While noting that Australia and China are “economically highly complementary”, Mr Xiao said China reserved the right to use force to unite with Taiwan and would not comprise over the self-governing island.

The comments have been seen as hardly conducive to a quick recovery in two-way trade between Australia and China.

Chinese investment in Australia was retreating even before the COVID-19 lockdowns and border closures that restrained international trade.

It has fallen for five consecutive years since the the blitz of WA-dominated deals around mainly iron ore and gold projects dating back to the first mining investment boom and a more recent run on lithium aimed at shoring up China’s commodity feeds.

WA has been the country’s biggest beneficiary. Billions have been invested across the State in not just projects such as CITIC’s Sino Iron magnetite mine at Cape Preston, the undeveloped West Pilbara iron ore venture and Tianqi’s partly owned Greenbushes lithium mine and newly-commissioned processing plant in Kwinana, but in equity and offtake deals with the likes of lithium miner Pilbara Minerals and Mt Gibson Iron.

Even Andrew Forrest’s Fortescue Metals Group got a helping hand back in 2009 when Hunan Valin Iron and Steel Group bought a big piece of the iron ore miner, helping it through an early financial squeeze. The Chinese steel producer, an FMG customer, remains the miner’s second biggest second shareholder with a highly profitable 7.4 per cent stake worth $4.3b.

Most of the investment was done well before political tensions began rising about six years ago.

The joint University of Sydney/KPMG investment report found Chinese investment in Australia plunged another 70 per cent in 2021 to $US598 million ($842m), well off historical highs of $US16.8b in 2008 and $US11.5b at the height of the last spending spree in 2016.

The political concerns have been a factor in the slide, as were Australia’s closed borders during COVID-19. Also, China a few years back moved in to rein in outbound spending by Chinese State-owned companies, and Australia has also tightened rules on some Chinese investment.

It means that while Australia is behind only the US in the amount of investment ($US110b) attracted from China since 2007, China now trails the US, Singapore and Canada in terms of inbound investment to Australia, according to the Foreign Investment Review Board.

Argonaut deputy chairman and long-time corporate adviser and dealmaker Liam Twigger says the “tide has turned on Chinese investment”.

He suggests that some Chinese investors are worried about putting more money into Australia in today’s charged political environment for fear of the investments being targeted in any crackdown on national security grounds.

“In a climate of high political tensions, they believe there’s a risk these assets get locked up,” Mr Twigger said. “They are very sensitive to that.”

However, Dr Hendrischke believes the environment, while chilly, may not be as bad as some think.
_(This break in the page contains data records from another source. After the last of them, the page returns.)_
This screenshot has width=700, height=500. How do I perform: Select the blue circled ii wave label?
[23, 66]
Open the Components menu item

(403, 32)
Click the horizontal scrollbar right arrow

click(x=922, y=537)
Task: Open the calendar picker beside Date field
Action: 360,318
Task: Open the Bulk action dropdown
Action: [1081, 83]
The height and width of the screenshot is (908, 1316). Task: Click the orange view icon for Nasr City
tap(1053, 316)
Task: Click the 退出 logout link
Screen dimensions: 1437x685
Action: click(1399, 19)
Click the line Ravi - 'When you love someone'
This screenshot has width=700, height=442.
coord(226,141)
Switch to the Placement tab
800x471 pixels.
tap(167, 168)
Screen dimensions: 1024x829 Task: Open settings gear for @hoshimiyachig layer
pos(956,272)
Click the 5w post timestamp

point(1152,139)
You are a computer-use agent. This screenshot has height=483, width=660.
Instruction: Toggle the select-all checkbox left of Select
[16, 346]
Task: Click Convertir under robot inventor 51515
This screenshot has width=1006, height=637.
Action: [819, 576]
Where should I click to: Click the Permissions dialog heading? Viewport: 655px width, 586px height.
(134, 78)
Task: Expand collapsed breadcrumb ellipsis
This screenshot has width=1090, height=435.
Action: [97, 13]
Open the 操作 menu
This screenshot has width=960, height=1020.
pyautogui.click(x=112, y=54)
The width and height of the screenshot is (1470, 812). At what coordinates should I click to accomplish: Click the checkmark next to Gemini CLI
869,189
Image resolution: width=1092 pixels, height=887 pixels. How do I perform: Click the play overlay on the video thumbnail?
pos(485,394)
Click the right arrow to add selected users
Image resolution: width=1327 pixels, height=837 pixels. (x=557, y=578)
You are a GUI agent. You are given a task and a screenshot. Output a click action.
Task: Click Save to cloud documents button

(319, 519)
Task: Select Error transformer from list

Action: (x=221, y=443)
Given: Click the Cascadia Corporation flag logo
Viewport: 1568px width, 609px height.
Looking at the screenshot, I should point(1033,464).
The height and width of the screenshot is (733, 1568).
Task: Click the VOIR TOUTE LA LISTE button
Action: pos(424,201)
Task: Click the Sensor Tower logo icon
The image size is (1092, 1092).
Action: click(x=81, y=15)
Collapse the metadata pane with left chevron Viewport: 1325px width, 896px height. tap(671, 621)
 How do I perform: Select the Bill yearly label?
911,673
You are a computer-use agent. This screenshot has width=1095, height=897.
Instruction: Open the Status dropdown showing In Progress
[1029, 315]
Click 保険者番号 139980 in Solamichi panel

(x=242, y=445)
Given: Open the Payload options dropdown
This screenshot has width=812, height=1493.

He noted that Mr Xiao said “what he had to say” about Taiwan and that China had promoted a One China policy for 40 years.

He said the signals from Beijing indicated the country did want an improvement in relations. And there were Chinese companies already in Australia hopeful an improvement would enable them to resume their investment plans.

“There’s quite a few companies running businesses here who were thinking of expanding and increasing their exposure to Australia,” Dr Hendrischke said. “But they’ve been held back for largely political reasons.”